Abstract
Background
Langerhans cell histiocytosis (LCH) in adult lumbar spine is extremely rare, and optimal treatments remain unclear. In literature, only a few cases of lumbar spine LCH were treated using surgery but en bloc vertebral resection has not been used.
Case presentation
A 50-year-old man presented with unbearable radiating pain at his right leg. Radiological studies revealed a solitary osteolytic lesion, which was moderately enhanced on contrast MR imaging and hyper-metabolic on PET/CT, at the right L5 vertebral body and arch. In biopsy, Langerhans cells were observed, but findings were insufficient to establish a diagnosis of LCH. A modified L5 en bloc vertebral resection via anterior and posterior approaches was performed to remove the right 2/3 portion of the L5 vertebra.
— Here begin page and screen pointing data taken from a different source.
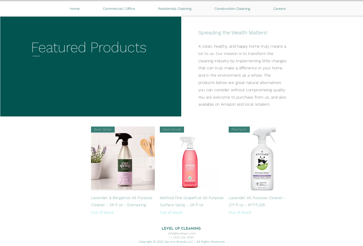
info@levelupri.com (182, 233)
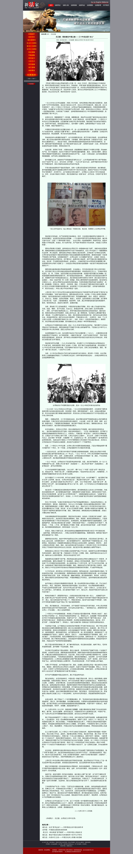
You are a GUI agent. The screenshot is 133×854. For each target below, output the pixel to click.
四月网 (60, 844)
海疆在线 (69, 846)
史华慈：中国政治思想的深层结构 (54, 830)
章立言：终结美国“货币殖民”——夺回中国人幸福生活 (62, 832)
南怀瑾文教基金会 (69, 844)
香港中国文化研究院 (61, 842)
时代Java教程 (80, 842)
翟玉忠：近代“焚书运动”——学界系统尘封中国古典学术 (62, 827)
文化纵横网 (54, 844)
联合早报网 (71, 842)
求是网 (84, 844)
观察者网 (87, 842)
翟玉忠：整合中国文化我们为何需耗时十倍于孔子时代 (62, 835)
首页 (48, 34)
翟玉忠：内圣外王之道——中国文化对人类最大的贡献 (62, 837)
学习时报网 (78, 844)
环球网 (48, 844)
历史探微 (53, 34)
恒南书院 (62, 846)
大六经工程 (45, 842)
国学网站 (52, 842)
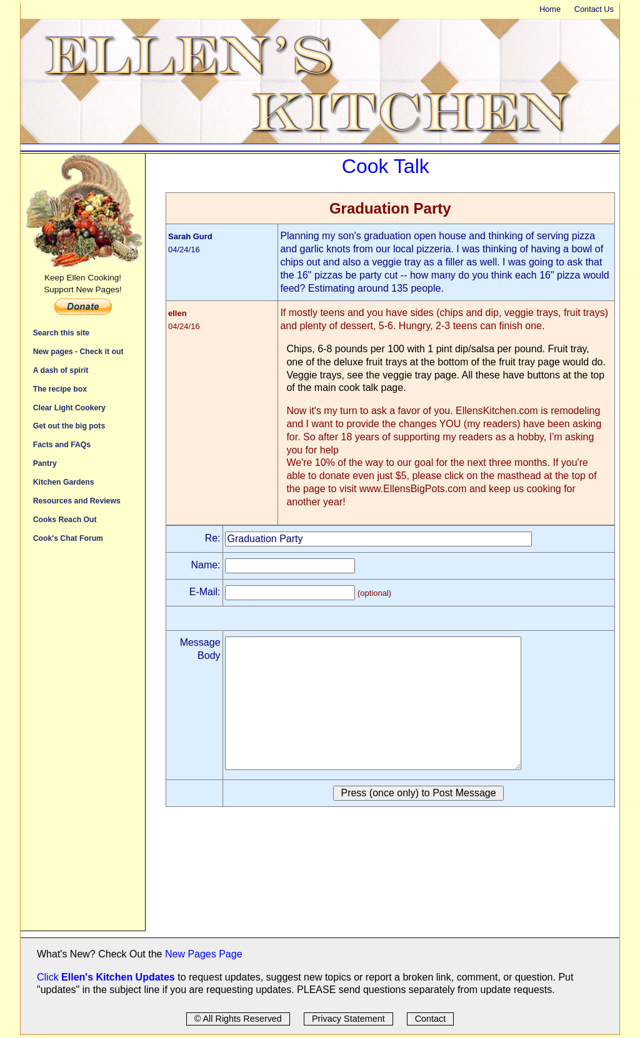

The left 1/3 vertebral body and left pedicle of L5, which were not affected, were kept in situ to allow short instrumentation and reconstruction. His leg pain disappeared after the surgery, and a precise diagnosis of LCH was established after a throughout histological study of the removed vertebra. The patient further accepted 1 cycle of low-dose radiotherapy postoperatively. At 18-month follow-up, the lumbosacral spine was fused and no local reoccurrence was noticed.
Conclusions
For lumbar spine LCH, surgery should be considered if there are neurological symptoms or histological diagnosis is indefinite in biopsy. En bloc vertebral resection can be used to alleviate neurological symptoms and prevent local reoccurrence.